The top 3 top-line revenue strategiesOur top-line revenue talk continues this month, as it’s such an important topic! This has been a recurring theme here because it’s a critical element of realizing your goals as we enter the second half of the year.

This month, I’m bringing you the top three sales program strategies you can implement to increase your pipeline and revenue.

1. Follow Up

How many times have you heard “I don’t want to bug,” “sorry for being a pest” or “not to be annoying”? Our culture is swimming in insecurity when it comes to following up on unresolved items, but you know what? Those who get what they want tend to ask for what they want.

Individuals who are confident enough to rise above this insecurity often find that their requests are met with a yes. Research shows about 44 percent of salespeople will give up on a lead if the deal isn’t done after the first interaction. This is way too myopic, in my opinion. Step back and take a look at the bigger picture. When you do, you’ll see that research also shows a whopping 80 percent of all sales transactions require five interactions after the first contact (a total of six interactions).

So be persistent. Create a set schedule for sending follow-up emails, direct mailers or brochures and phone calls. Persistence often pays off – especially if the competition is worried about being a bother.

2. Create Deadlines – and Stick to Them

This is all about FOMO, the fear of missing out. It’s what marketers the world over use to create a sense of urgency– if customers don’t act now, they may miss out on their opportunity. This is most certainly the case when it comes to buying a home. Getting pre-approved, for example, can be the difference between securing one’s dream home or losing out to another buyer as that family tries to get their ducks in a row.

Keeping your clients on a structured timeline helps you and it helps them. Your transactions will close faster, and your clients will be that much closer to their goals. You may know you have a little lead time on your end, but keeping them on track and on target can make the experience much smoother for everyone.

You should also offer your assistance where you can to ensure they stay on task. This will add value to you and your services in their eyes. Many people appreciate having an advocate in their corner.

3. Discover Pain Points

If you’ve got someone in front of you, chances are high they are at least somewhat interested in borrowing money for a large investment. They wouldn’t waste their time in the interest of simply being polite. So don’t waste your time, either. Uncover whatever it is that may prevent them from saying yes and work to remove that variable.

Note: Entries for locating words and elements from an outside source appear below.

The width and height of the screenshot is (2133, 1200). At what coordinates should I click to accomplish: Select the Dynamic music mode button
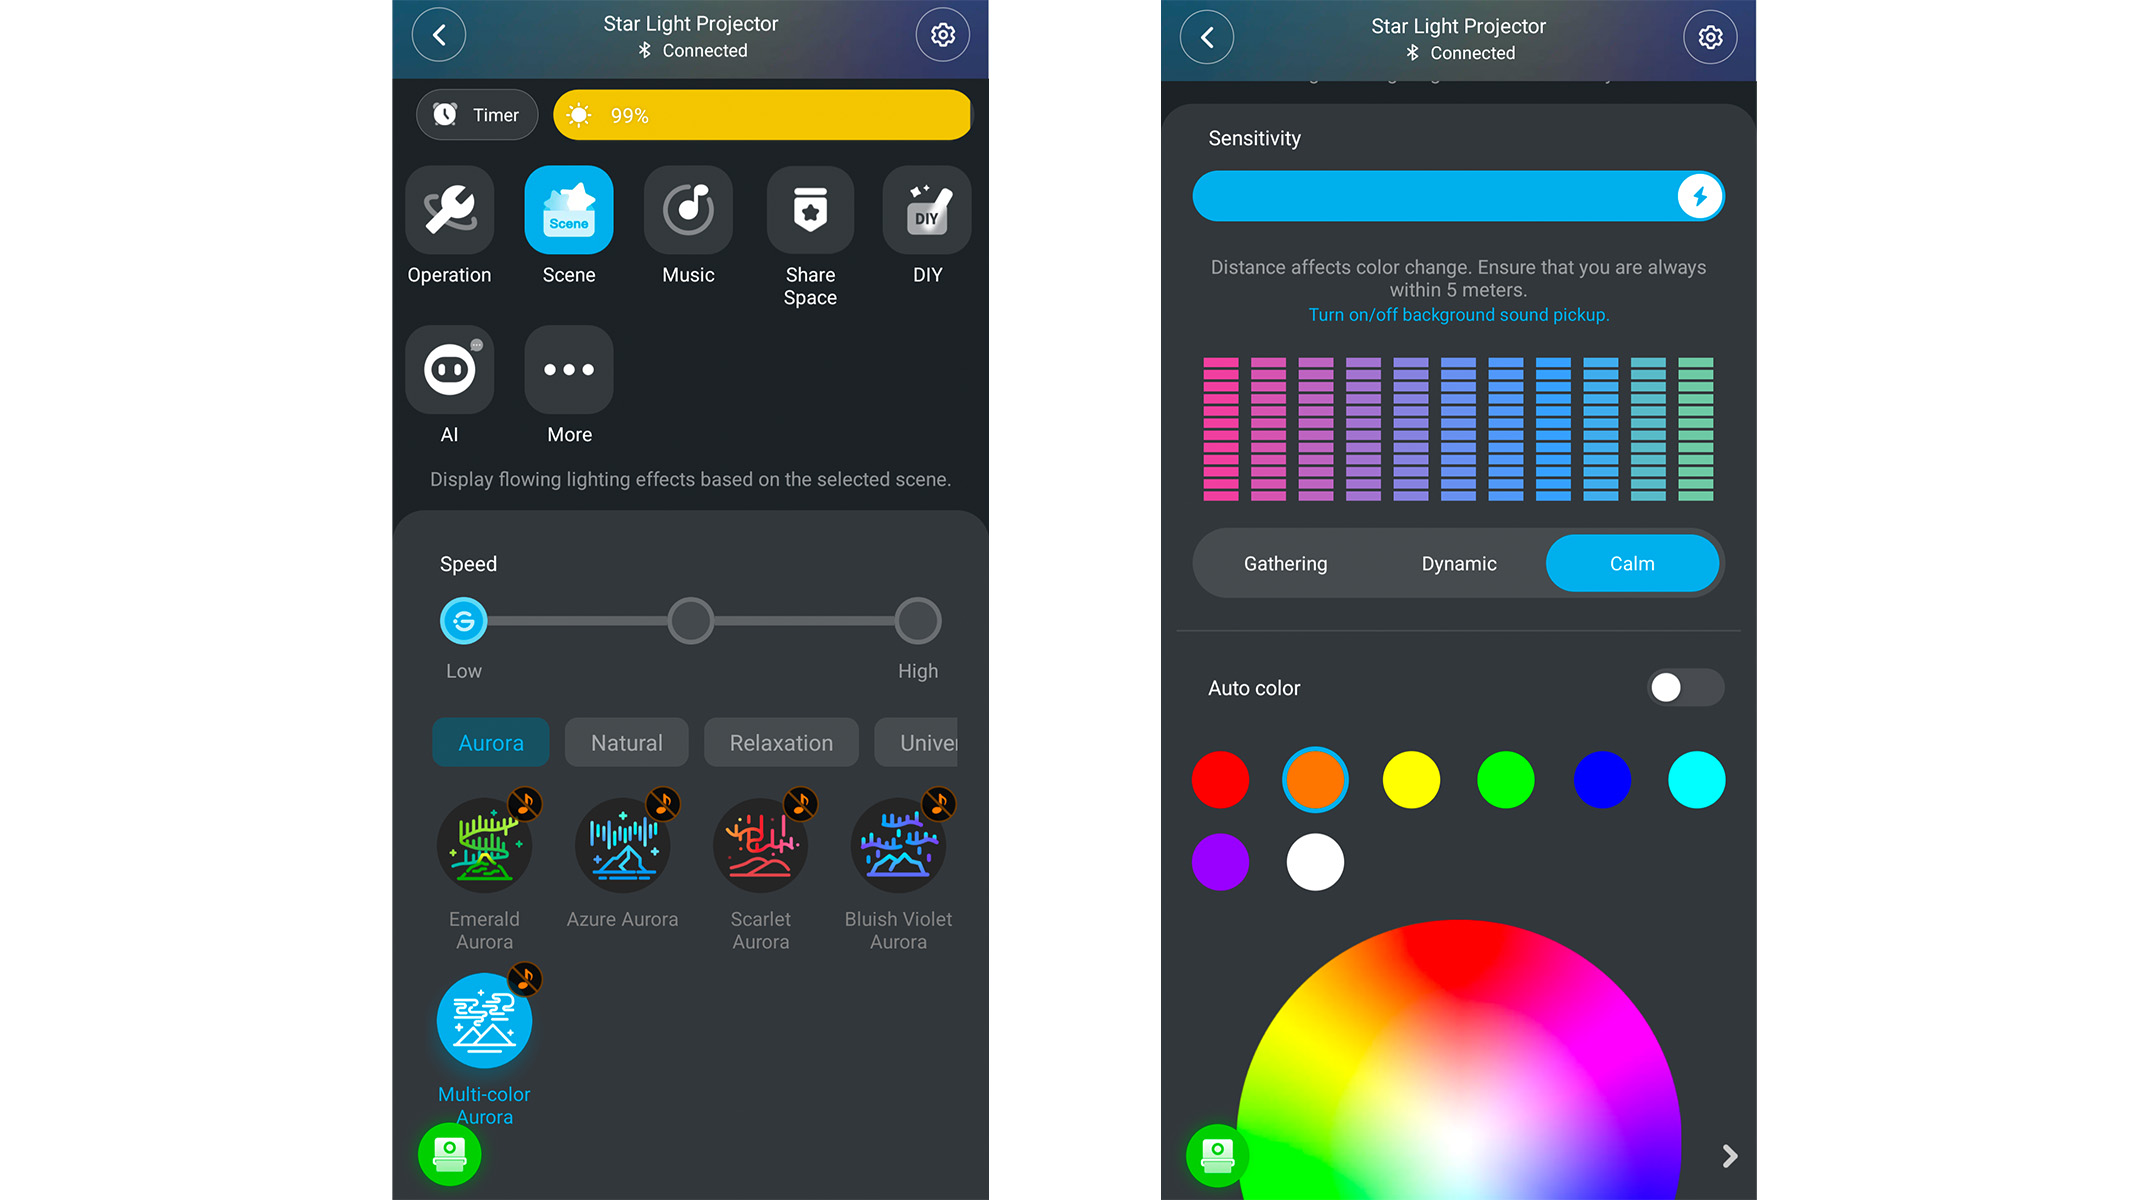click(1456, 563)
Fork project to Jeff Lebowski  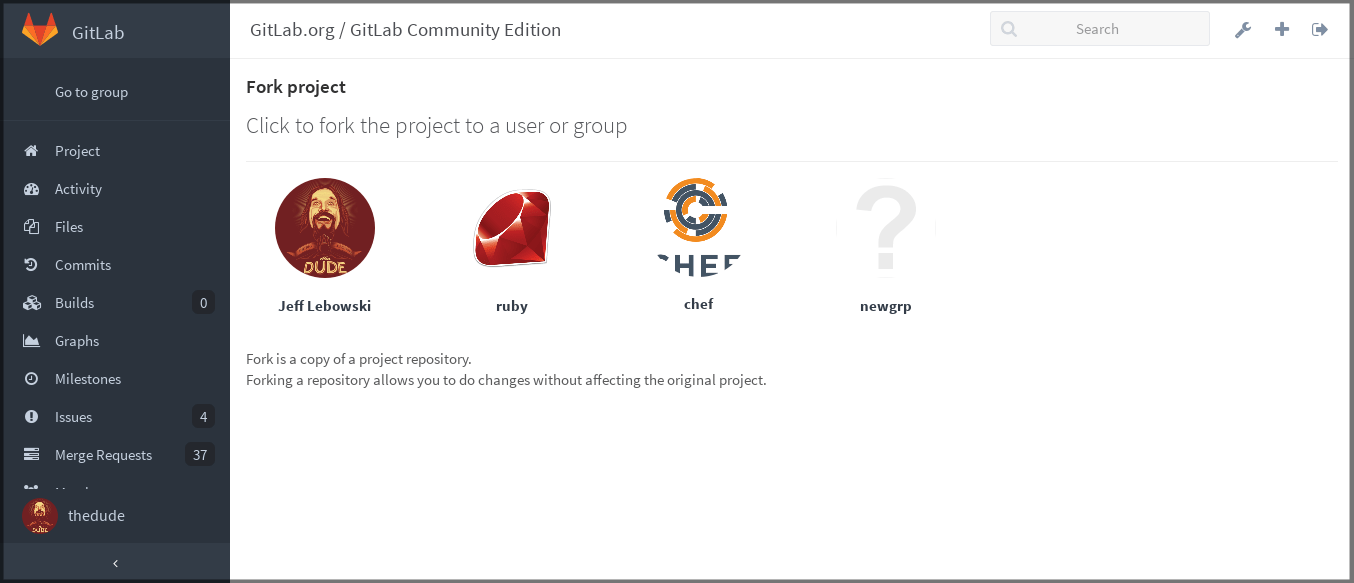(x=324, y=228)
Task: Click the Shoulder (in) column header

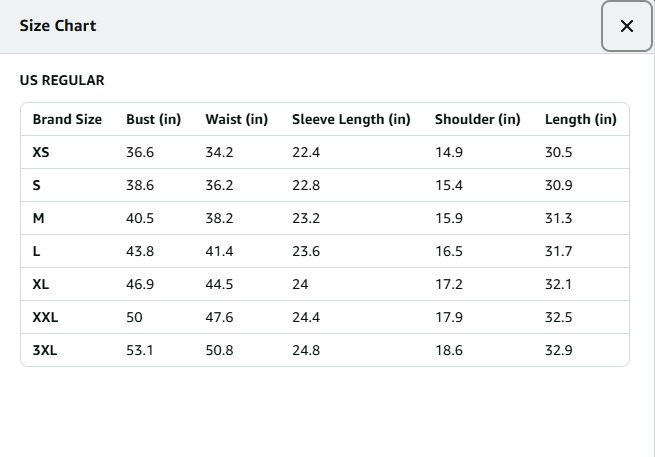Action: (x=477, y=119)
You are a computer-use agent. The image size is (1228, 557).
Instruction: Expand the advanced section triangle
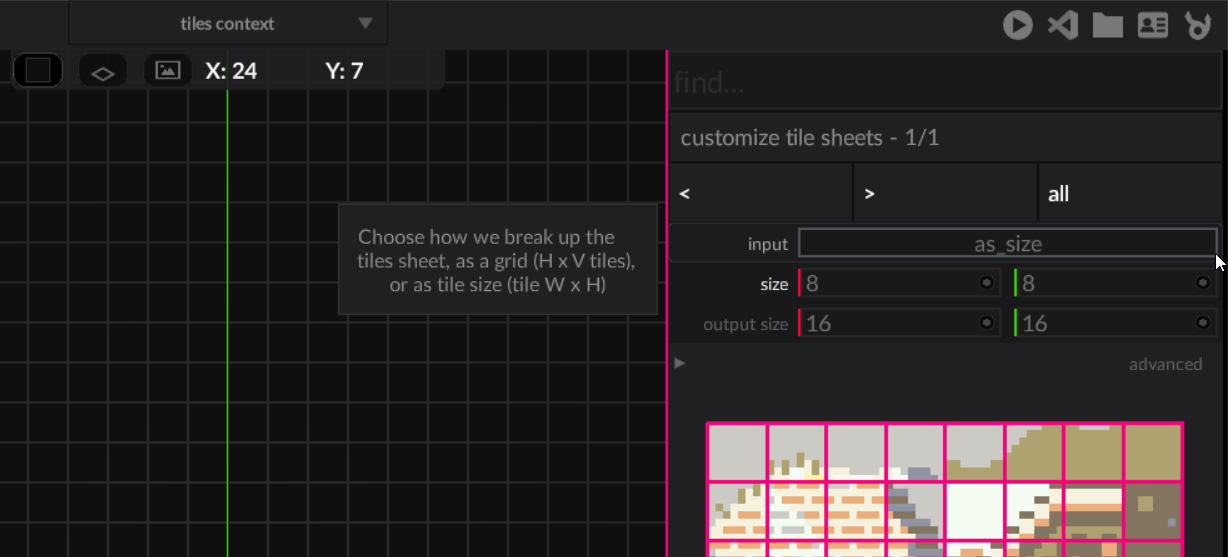pos(680,363)
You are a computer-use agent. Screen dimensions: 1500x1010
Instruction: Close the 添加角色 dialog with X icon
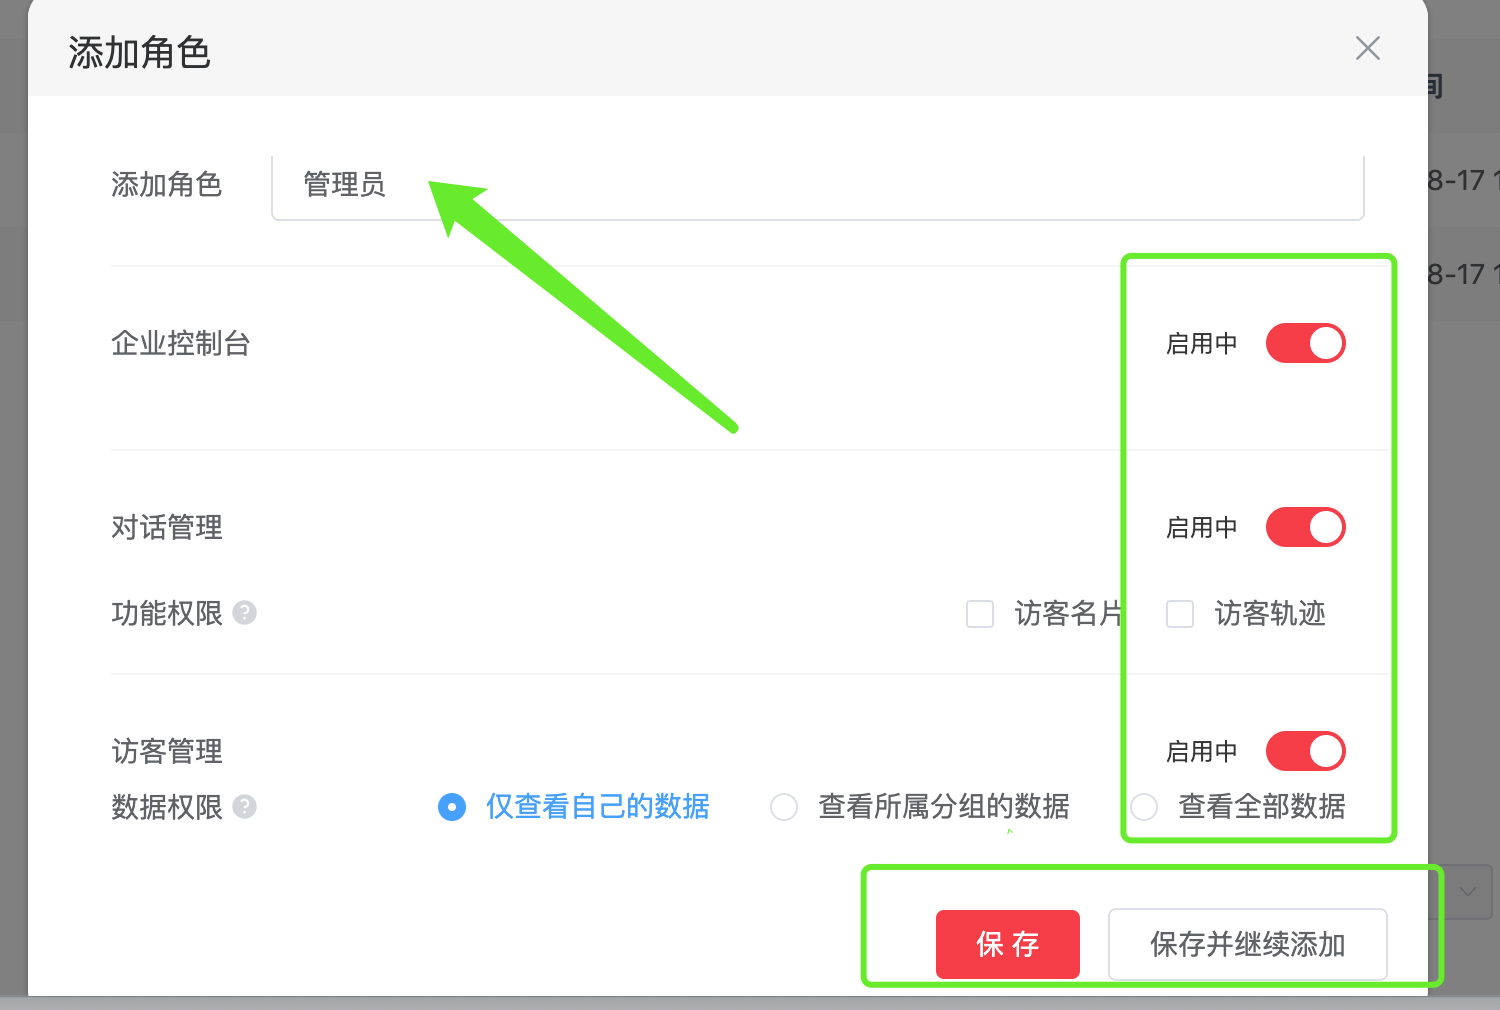(x=1367, y=48)
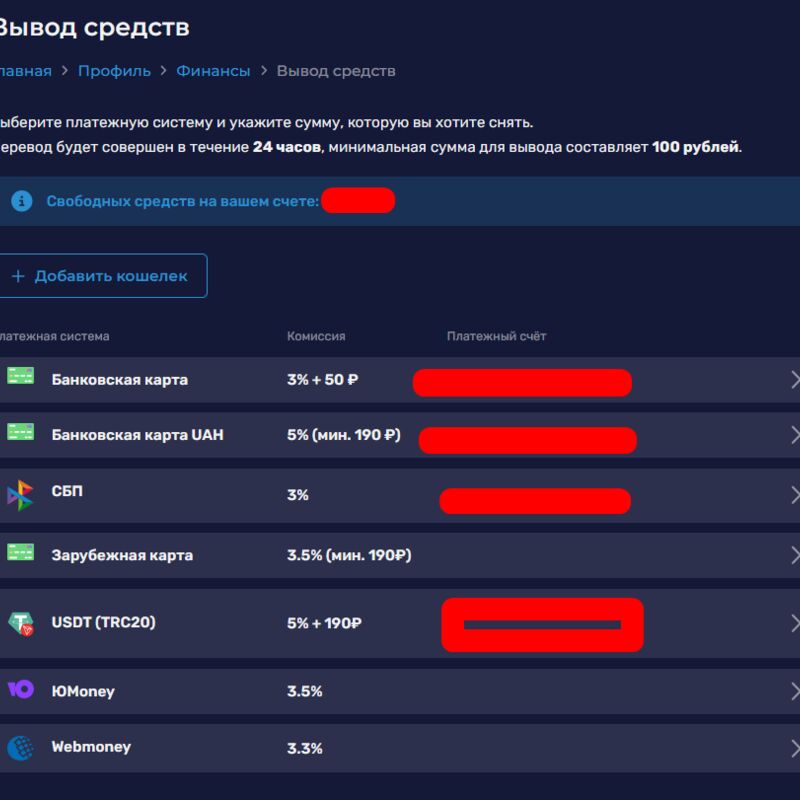
Task: Navigate to Финансы breadcrumb link
Action: (213, 71)
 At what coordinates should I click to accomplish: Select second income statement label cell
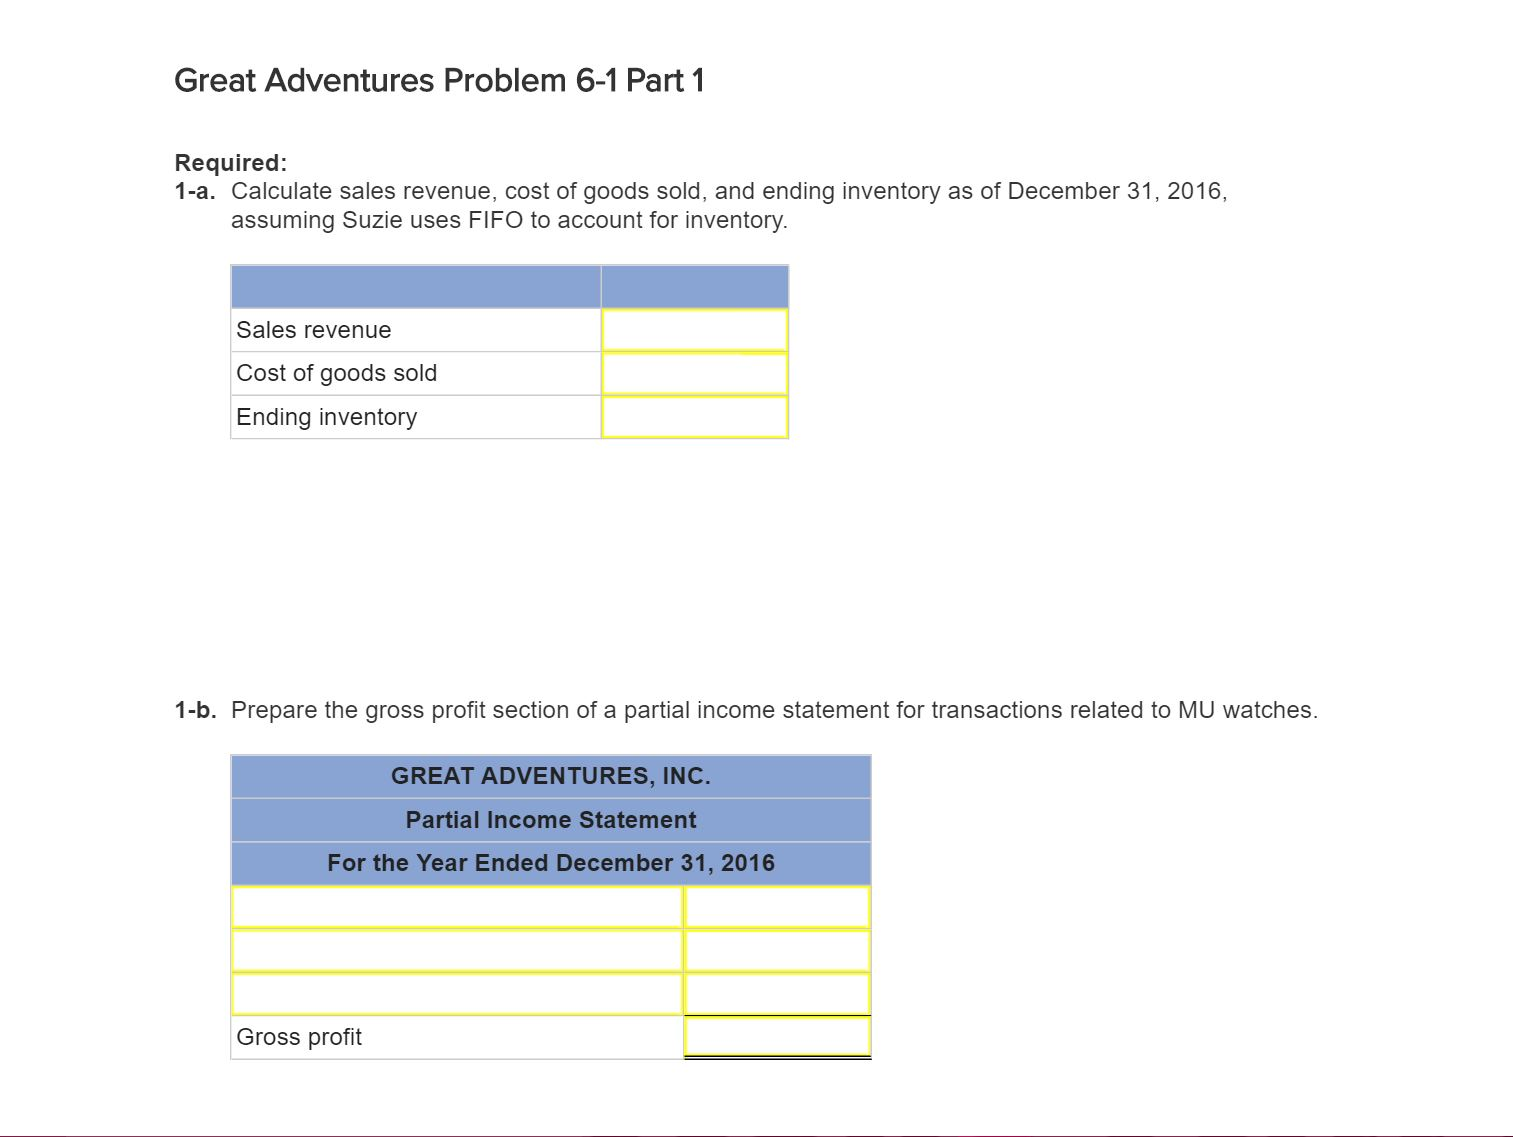click(457, 950)
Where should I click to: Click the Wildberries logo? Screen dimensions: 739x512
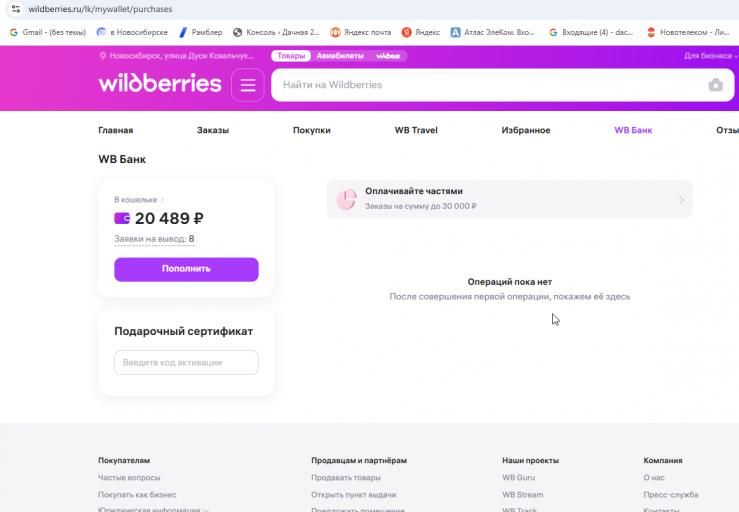[x=160, y=83]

You can do this by asking close-ended, yes/no questions, such as “Do you have a home in mind?” “Are you excited to move?” “Have you gone through the homebuying process before?” or “Have you found the loan application process overwhelming in the past?” These questions can start to sniff out where their resistance lies. From there, you can add open-ended questions, such as “what are you most excited about when you think about your new home?” or “what inspired you to look into owning a home?” You can even ask “what concerns do you have that I might be able to address?” It doesn’t get easier than that!

Use your data, experience and repertoire of success stories to allay the client’s specific fears. Recognize that these concerns are common and legitimate among many people who walk through a loan officer’s door. Then add that you’re happy to serve as a trusted partner for them as you navigate this process together.